◆ Passage given ◆

This article was edited on March 17 to remove language indicating that the former Holmes County Consolidated Schools District CFO was responsible for unreconciled accounts mentioned in the Mississippi State compliance report and to include Ernest Clark’s assertion that issues listed in that report predated his time in the district.
Last week, District 209 Superintendent James Henderson released his “100-Working Days Transition Audit Report,” which included the oft-discussed but not-yet-seen audits on which he based sweeping administrative changes at the special Feb. 27 board meeting. The report was posted to the district’s website with little fanfare.
The audit title page says it was “Reviewed on January 30, 2021,” and during the March 9 board meeting, Henderson said he had supplied it to all board members on that date.
“On Jan. 30, I provided [the audit report] to every board member,” said Henderson during the March 9 meeting. “I’m sure we did.”
But board member Claudia Medina responded that she hadn’t gotten a copy, and at the Feb. 27 board meeting, board member Amanda Grant and Medina both referenced not having seen the audit report yet.
On March 14, the Review spoke to board member Ned Wagner, who said he also had not received the audit report on Jan. 30, although at the retreat the previous day, Henderson had presented some information from the report to the board members. (At a later date, Wagner said he’d forgotten about the report and had actually received it by January 30.)
According to the report, multiple data sources were used, including “observations, interviews, surveys and documents/artifacts.”
Some of the data was prepared internally, but Henderson also brought in help from Holmes County, the district in Mississippi where he formerly served as superintendent.
Ernest Clark, former CFO of Holmes County Consolidated School District, was paid $7,500 by D209 for “transitional audit services” as described in the voucher detail approved by board members at the March 9 meeting.
Clark was appointed to the position of CFO in Holmes County by Henderson, according to a FOIA response to the Review provided by interim superintendent Benjamin Torrey in Holmes County.
Clark officially left the district on Dec. 17, 2020, just eight days after the Mississippi state auditor released a compliance report of the district that revealed widespread financial issues. Clark told the review on March 17 that he left the position voluntarily and that the financial issues in the Mississippi compliance report were problems that occurred prior to him working for the district.
The voucher also includes a payment of $16,000 to Mississippi-based Samac Technology Networking Solutions for “internal audit review and documentation of technology.” Samac has been a district vendor for Holmes County Consolidated Schools, where Henderson previously worked.
According to D209 policy, “purchases of over $5,000, but under $25,000 … shall have the support of at least three (3) written competitive quotations” unless the services or goods are “available from only a single supplier.” In that case, they must include a statement from the administrator verifying that the vendor is “the sole source of those goods or services.”
During the March 9 board meeting, board member Medina questioned the hiring of both Clark and Samac Technologies, stating, “In Chicago, there are so many IT companies. … Why wouldn’t we want to get local people to do this?”
Board member Della Patterson pointed out that it’s not uncommon for superintendents to bring in people they’ve worked with before.
But competitive quotes from other vendors were not provided publicly during the meeting or to the Review, and no statement verifying that the vendors were the sole source were made available either.

◆ Data provided ◆

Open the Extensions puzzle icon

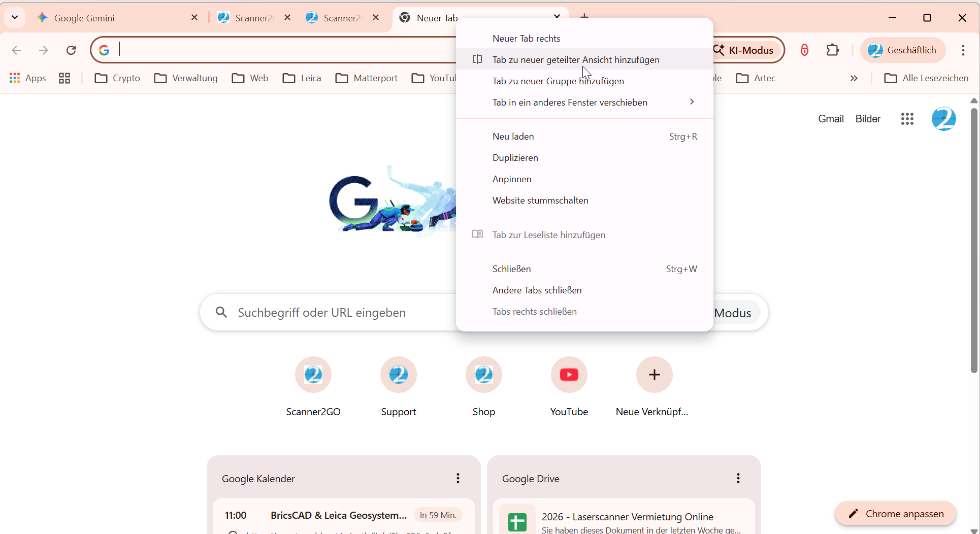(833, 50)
--
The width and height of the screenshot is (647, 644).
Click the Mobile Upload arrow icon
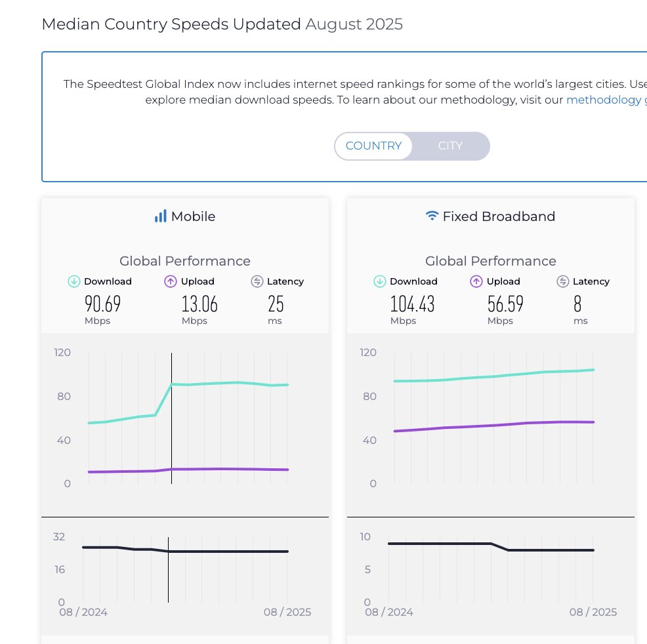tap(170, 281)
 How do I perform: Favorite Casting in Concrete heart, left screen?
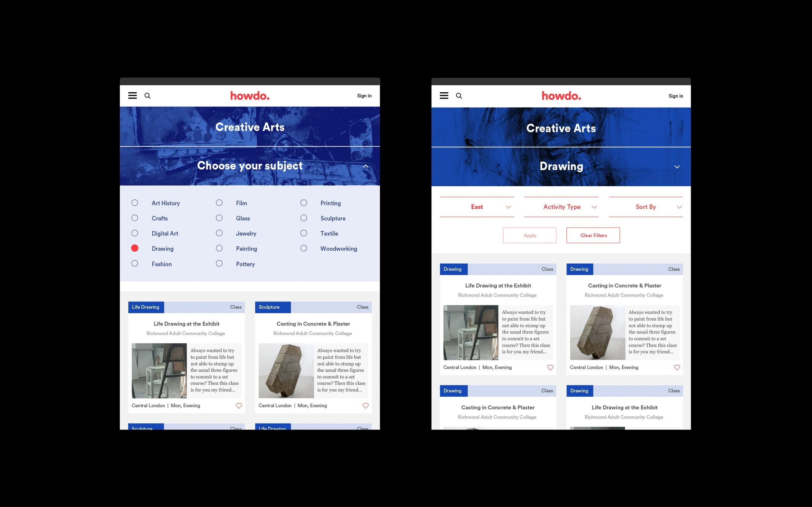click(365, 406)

◆ Your tasks ◆
**a)** Echo the entries word for word, starting at the line that contains "The width and" and ending at the line that contains "click(365, 406)", including both of those lines. Leave the pictures out.
**b)** Proceed with the article on the District 209 audit report from the point where it stops.
These entries are unrelated to the article.

◆ Answers provided ◆
**a)**
The width and height of the screenshot is (647, 644).
Click the Mobile Upload arrow icon
tap(170, 281)
 How do I perform: Favorite Casting in Concrete heart, left screen?
click(365, 406)

**b)**
On March 8, the Review requested, through the Freedom of Information Act (FOIA), either the three competitive quotes or a statement of sole purpose from the district in regard to both Ernest Clark and Samac and received a response on March 15 that the information wouldn’t be available until March 22.
The Review reached back out to the district to ask if, while waiting for the documentation, the district could simply say whether there were competitive quotes, or the vendors were considered sole-source providers.
“Please be informed that the requested information was presented publicly in the March 9 Board Meeting,” responded Henderson.
The Review replied, “Although the question was asked by board member Medina, and Mr. Paul Starck-King discussed the rules regarding three quotes and sole-source providers in general, no statement was made in regard to these costs specifically. No assertion was made that there were three quotes solicited for Ernest Clark’s or Samac’s services, nor was a statement about them being sole-source providers made. … Did you get three quotes? Or are they considered sole-source providers?”
No response was provided either via email or after leaving a phone message for Henderson around 5 p.m. on March 15.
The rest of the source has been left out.